An Old “New” Kind Of Corporation

Created over a century ago, The John Lewis Partnership ( JLP) in England is the largest department store chain in the country with 35 department stores and 272 Waitrose grocery stores.  It is 100% employee owned.  It was created with fairness in mind.

As Marjorie Kelly notes in her article “The Good Corporation” in Yes! Magazine, there are economic alternatives to capitalism, akin to JLP, emerging as cooperatives, employee-owned firms, social enterprises and community land trusts.  Ownership by its employees unites these new models.

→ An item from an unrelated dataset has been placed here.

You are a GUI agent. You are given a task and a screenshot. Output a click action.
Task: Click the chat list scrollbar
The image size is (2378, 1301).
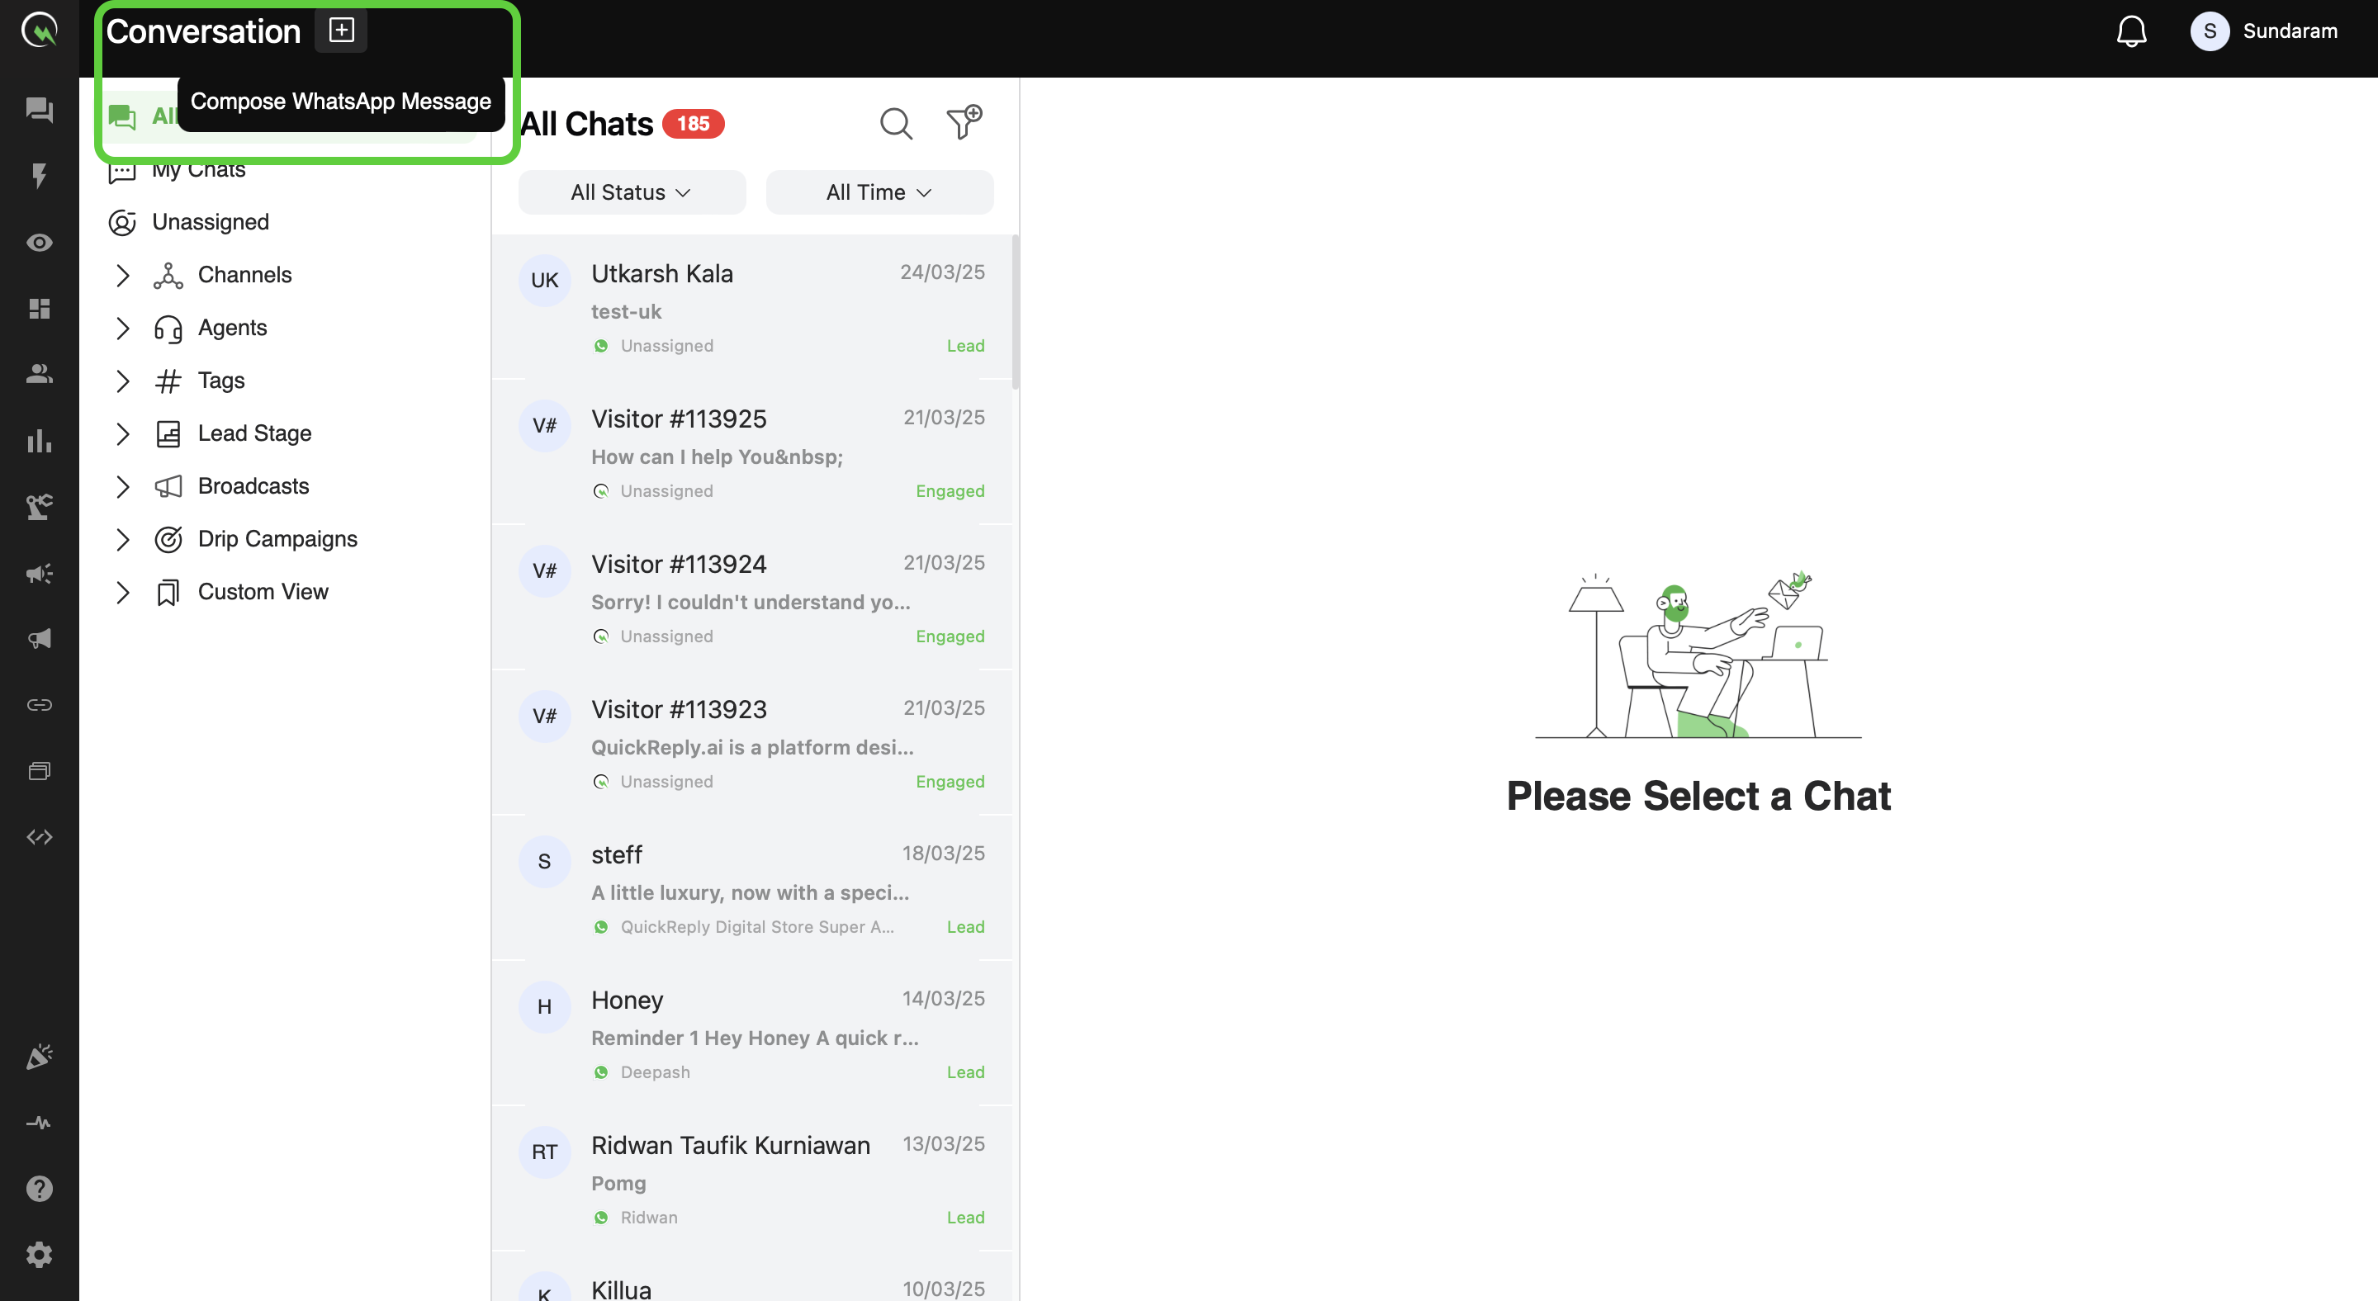point(1015,314)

Our current economic system is crumbling.  As old systems break down, corporations and individuals alike would benefit from redefining their company purpose.  Instead of only answering to shareholders, enabling a “few” to profit, holding a shared vision of keeping the planet and all its inhabitants thriving would be a welcome change.  Embracing healthy sustainability and fairness empowers employees and their communities to flourish.

How do we make the switch to this alternative?

Fortunately, companies like JLP and Organic Valley serve as examples.

Organic Valley is a farmer-owned cooperative where the owners are the suppliers.  Kelly points out the shared benefits of this model:  ” Farmers benefit from healthy income. Employees benefit from stable jobs and rewarding work. Customers benefit from chemical-free food. Investors in the firm’s preferred stock benefit from dependable rates of return. Farming communities benefit from the return of vitality that flows from farmers’ prosperity.”

Change emerges through unity by holding the highest intentions for all involved – whatever the business, idea, or project.